Shading: Ambient + Directional + Fog
Once we have a hit color and a surface normal, the shading is straightforward. The final color is a combination of three components:
- Ambient: A small, constant light to ensure even dark areas are not pure black.
- Directional (Lambertian): Simulates a distant light source (like the sun). The brightness depends on the angle between the surface normal and the light direction.
- Fog: An exponential fog effect that blends the object's color with the background color based on its distance from the camera.

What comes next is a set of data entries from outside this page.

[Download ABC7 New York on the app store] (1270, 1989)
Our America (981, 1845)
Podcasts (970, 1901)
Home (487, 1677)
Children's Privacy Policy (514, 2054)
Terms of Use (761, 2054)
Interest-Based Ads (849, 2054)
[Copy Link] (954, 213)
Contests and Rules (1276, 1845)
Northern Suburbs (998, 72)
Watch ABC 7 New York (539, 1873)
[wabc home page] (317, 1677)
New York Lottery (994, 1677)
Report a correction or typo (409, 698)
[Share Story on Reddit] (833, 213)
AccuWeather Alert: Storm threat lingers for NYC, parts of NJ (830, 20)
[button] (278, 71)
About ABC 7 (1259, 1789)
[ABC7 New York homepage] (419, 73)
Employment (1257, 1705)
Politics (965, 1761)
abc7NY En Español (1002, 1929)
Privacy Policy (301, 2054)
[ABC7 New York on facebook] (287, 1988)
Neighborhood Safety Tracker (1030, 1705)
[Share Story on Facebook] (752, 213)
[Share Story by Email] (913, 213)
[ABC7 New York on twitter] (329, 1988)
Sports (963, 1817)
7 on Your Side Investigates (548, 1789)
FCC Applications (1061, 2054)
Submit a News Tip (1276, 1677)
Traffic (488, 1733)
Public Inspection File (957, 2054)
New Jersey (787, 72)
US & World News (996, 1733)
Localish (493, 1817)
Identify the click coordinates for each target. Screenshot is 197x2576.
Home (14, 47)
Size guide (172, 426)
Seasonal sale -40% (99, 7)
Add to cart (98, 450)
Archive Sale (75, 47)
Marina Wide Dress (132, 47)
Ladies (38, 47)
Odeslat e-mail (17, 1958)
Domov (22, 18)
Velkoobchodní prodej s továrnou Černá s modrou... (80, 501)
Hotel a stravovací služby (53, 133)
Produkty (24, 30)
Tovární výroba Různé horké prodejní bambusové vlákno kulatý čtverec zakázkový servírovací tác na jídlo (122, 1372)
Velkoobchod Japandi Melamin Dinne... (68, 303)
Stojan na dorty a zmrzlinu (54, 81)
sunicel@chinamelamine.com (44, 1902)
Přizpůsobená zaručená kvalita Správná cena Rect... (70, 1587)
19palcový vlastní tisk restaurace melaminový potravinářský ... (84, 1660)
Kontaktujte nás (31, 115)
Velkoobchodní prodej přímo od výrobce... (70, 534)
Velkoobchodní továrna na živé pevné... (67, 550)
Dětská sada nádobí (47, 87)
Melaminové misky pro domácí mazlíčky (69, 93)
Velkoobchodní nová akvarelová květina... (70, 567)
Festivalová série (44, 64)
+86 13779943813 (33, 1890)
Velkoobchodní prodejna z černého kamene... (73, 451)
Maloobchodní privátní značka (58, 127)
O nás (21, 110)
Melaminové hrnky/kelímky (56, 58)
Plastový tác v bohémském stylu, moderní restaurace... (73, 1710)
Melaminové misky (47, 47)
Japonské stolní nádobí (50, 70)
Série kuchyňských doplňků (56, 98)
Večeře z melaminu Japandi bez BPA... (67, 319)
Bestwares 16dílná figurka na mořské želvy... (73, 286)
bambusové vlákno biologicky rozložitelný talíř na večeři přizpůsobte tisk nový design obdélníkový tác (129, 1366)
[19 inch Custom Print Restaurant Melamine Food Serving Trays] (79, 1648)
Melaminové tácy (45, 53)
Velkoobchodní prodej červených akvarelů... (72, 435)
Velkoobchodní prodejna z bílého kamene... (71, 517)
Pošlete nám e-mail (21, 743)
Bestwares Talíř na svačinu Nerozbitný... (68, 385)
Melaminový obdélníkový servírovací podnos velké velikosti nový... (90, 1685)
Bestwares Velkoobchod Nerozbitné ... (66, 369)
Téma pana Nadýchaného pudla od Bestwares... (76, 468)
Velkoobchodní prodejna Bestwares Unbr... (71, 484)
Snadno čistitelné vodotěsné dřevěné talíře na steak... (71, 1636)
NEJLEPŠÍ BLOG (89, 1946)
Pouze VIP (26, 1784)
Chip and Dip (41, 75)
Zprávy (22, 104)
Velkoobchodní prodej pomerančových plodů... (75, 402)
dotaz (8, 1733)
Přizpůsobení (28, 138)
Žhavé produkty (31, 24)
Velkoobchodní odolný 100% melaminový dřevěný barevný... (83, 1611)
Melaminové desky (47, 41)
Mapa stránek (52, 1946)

This adds a great sense of depth and atmosphere.
let out_color = if let Some(hit) = trace_voxels(...) {
let base_color = hit.color;
let normal = hit.normal;
// Lambertian diffuse lighting
let lambert = 0.0_f32.max(normal.dot(-light_dir));
let diffuse_lighting = base_color * light_color * lambert;
// Add ambient term
let mut final_rgb = base_color * settings.ambient + diffuse_lighting;
// Apply optional fog
if settings.fog_density > 0.0 {
let fog_factor = 1.0 - (-settings.fog_density * hit.distance).exp();
final_rgb = lerp(final_rgb, background_color, fog_factor);
}
final_rgb
} else {
background_color
};
This simple combination is where the "different look" comes from. By using a soft ambient term, a warm directional light, and a touch of fog, the blocky world feels less like a game and more like a miniature, moody diorama.
Performance Notes
- Coherent Traversal: DDA is fast because it only touches the voxels that lie directly on the ray's path.
- Parallel Rendering: The renderer uses the Rayon crate to render rows of pixels in parallel, taking full advantage of modern multi-core CPUs.
Embracing the Limitations
This renderer has intentional constraints that define its aesthetic:
- Voxels are always axis-aligned. You can't have "angled" blocks. Rotating a shape simply changes which voxels in the grid are filled.
- Normals are always axis-aligned. This is a direct result of the grid-based traversal and is key to the clean, blocky lighting response.
These aren't bugs; they're design choices that keep the code simple and the visual style consistent.
Closing Thoughts
What started as a fun reaction to my nephew's "everything blocky is Minecraft" comment became a wonderful exploration of a simple aesthetic. I leaned into the blockiness but used lighting to aim for something cozier and more atmospheric. The codebase is tiny and easy to modify, making it a great playground for new ideas.
I wonder what it would look like to turn these voxel graphics into 3d meshes bouncing around in a physics engine?